- _Your task_
Take the entries below and print only the lines from the one with "Screen dimensions: 1087x796" through the one with "Given: Show paragraph marks with pilcrow icon", exactly as they stand, both ends included.
**** Supplied material ****
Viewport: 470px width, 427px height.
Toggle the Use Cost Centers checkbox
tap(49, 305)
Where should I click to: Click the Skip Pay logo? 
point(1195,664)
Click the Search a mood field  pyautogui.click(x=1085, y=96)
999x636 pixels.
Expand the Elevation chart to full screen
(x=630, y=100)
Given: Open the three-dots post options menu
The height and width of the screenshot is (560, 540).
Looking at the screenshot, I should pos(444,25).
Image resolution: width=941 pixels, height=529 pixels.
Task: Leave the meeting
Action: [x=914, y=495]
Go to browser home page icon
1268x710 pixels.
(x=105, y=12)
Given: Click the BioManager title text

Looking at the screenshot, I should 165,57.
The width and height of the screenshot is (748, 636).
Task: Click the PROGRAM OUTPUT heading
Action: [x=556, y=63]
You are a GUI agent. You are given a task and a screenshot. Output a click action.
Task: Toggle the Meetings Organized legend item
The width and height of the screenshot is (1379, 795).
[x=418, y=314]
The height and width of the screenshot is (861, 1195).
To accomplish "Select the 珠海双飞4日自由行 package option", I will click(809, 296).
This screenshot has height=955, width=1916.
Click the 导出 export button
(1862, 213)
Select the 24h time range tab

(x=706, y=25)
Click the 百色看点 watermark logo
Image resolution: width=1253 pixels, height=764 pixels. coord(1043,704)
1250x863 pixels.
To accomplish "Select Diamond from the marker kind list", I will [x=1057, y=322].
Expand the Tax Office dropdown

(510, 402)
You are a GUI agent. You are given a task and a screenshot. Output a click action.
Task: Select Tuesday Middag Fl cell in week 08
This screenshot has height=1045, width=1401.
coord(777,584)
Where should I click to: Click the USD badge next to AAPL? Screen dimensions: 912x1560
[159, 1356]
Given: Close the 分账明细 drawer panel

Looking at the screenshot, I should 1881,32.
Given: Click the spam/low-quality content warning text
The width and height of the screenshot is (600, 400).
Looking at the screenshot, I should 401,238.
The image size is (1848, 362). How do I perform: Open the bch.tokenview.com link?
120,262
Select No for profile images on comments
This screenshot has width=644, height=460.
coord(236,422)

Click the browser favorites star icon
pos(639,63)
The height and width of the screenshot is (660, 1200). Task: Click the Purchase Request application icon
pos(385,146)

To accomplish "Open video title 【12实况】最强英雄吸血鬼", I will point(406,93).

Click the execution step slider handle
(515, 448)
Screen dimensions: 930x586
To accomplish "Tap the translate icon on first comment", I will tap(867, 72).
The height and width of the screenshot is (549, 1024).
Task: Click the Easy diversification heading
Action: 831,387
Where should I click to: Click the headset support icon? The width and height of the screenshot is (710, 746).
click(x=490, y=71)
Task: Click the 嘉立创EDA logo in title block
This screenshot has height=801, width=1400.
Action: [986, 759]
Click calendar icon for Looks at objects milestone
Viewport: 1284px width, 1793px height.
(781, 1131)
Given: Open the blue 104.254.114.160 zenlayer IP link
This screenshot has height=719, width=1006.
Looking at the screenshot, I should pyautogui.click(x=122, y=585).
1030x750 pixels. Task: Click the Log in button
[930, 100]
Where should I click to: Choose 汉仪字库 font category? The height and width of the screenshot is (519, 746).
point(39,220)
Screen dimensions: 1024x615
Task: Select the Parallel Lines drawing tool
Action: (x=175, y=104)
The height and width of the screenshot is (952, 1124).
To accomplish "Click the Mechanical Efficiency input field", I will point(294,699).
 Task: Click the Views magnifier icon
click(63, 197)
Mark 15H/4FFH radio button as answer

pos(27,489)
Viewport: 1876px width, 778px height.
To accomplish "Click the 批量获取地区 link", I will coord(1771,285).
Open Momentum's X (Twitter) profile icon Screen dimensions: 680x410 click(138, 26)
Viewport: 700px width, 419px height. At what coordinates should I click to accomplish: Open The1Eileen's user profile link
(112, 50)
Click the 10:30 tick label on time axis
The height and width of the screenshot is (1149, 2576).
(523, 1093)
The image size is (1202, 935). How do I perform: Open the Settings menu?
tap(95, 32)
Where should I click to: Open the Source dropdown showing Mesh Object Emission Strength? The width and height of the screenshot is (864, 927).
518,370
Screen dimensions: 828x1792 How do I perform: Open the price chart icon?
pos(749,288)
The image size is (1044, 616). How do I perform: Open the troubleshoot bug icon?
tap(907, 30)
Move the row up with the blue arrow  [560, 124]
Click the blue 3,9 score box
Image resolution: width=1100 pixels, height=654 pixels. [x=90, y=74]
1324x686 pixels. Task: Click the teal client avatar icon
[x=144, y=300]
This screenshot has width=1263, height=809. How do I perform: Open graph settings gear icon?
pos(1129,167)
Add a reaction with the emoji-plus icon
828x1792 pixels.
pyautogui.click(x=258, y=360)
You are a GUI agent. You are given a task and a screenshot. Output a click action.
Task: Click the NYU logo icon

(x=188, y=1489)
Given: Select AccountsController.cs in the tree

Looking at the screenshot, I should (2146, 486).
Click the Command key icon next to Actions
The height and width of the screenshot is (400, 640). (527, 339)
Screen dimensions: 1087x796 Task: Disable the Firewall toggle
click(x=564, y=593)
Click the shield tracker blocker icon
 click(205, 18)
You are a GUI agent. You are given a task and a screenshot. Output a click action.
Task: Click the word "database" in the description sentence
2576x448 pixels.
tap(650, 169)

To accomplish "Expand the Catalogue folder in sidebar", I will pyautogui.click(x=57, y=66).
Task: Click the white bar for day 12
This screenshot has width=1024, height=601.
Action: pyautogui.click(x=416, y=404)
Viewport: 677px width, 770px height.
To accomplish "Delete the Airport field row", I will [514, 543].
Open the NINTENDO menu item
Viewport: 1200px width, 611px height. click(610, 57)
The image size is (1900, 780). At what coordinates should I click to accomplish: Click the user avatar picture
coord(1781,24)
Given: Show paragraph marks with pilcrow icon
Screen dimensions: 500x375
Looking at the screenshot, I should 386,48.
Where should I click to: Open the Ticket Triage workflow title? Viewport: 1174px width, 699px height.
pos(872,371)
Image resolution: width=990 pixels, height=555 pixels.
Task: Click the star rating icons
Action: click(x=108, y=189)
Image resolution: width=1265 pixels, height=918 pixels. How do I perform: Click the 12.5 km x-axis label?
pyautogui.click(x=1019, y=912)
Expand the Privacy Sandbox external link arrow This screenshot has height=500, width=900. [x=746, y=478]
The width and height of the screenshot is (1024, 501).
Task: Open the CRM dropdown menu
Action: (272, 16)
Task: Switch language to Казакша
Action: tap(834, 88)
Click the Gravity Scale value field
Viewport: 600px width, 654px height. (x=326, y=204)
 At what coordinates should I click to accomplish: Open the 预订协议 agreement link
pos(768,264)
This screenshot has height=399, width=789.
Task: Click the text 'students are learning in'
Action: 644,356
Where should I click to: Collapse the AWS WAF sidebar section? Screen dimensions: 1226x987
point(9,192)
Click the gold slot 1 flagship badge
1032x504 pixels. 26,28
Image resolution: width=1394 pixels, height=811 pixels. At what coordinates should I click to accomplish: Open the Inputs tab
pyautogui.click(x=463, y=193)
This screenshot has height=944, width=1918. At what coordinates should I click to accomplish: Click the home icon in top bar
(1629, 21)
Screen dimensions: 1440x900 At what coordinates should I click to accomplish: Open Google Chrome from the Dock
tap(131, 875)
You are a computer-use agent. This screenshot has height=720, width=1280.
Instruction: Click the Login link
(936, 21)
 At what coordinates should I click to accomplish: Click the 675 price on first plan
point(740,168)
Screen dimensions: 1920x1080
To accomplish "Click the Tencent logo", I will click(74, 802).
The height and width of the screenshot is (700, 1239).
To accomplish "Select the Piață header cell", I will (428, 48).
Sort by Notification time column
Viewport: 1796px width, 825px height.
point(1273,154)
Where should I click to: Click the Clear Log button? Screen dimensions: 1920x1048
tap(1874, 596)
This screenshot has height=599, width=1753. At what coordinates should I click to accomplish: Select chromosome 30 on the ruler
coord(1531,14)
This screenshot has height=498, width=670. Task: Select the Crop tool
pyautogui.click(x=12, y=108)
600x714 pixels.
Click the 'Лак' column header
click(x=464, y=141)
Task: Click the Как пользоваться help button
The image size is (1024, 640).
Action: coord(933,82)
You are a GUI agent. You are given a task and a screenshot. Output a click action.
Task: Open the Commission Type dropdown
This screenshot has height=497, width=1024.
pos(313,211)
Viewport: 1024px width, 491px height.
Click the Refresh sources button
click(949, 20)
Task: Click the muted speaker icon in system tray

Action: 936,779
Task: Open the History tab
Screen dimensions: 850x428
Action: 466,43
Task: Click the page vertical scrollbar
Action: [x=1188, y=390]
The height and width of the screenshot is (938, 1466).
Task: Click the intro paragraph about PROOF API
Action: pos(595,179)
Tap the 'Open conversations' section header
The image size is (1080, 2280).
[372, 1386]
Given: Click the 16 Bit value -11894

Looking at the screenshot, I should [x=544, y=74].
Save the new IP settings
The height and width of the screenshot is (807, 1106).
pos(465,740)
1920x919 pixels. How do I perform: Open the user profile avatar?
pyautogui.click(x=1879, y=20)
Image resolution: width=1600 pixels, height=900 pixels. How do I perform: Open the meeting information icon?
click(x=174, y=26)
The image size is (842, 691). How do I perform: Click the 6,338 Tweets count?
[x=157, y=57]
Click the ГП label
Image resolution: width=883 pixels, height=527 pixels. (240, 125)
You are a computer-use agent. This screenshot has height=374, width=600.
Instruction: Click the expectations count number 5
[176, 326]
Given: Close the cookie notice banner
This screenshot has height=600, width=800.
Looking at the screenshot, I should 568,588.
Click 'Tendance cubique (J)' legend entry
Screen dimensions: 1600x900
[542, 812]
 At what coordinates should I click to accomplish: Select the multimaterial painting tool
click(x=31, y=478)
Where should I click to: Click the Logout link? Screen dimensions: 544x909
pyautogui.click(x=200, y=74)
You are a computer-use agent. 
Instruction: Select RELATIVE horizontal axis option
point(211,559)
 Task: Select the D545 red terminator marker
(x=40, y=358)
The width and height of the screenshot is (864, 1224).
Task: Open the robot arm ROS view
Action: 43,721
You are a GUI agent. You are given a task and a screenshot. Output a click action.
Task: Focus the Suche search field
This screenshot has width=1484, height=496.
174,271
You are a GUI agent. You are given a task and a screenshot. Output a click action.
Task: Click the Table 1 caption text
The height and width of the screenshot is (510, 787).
****
- _Task answer_
Screen dimensions: 1087x796 Task: Disable the Firewall toggle
click(x=564, y=593)
Click the shield tracker blocker icon
 click(205, 18)
You are a GUI agent. You are given a task and a screenshot. Output a click action.
Task: Click the word "database" in the description sentence
2576x448 pixels.
tap(650, 169)

To accomplish "Expand the Catalogue folder in sidebar", I will pyautogui.click(x=57, y=66).
Task: Click the white bar for day 12
This screenshot has width=1024, height=601.
Action: pyautogui.click(x=416, y=404)
Viewport: 677px width, 770px height.
To accomplish "Delete the Airport field row", I will [514, 543].
Open the NINTENDO menu item
Viewport: 1200px width, 611px height. click(610, 57)
The image size is (1900, 780). At what coordinates should I click to accomplish: Click the user avatar picture
coord(1781,24)
Given: Show paragraph marks with pilcrow icon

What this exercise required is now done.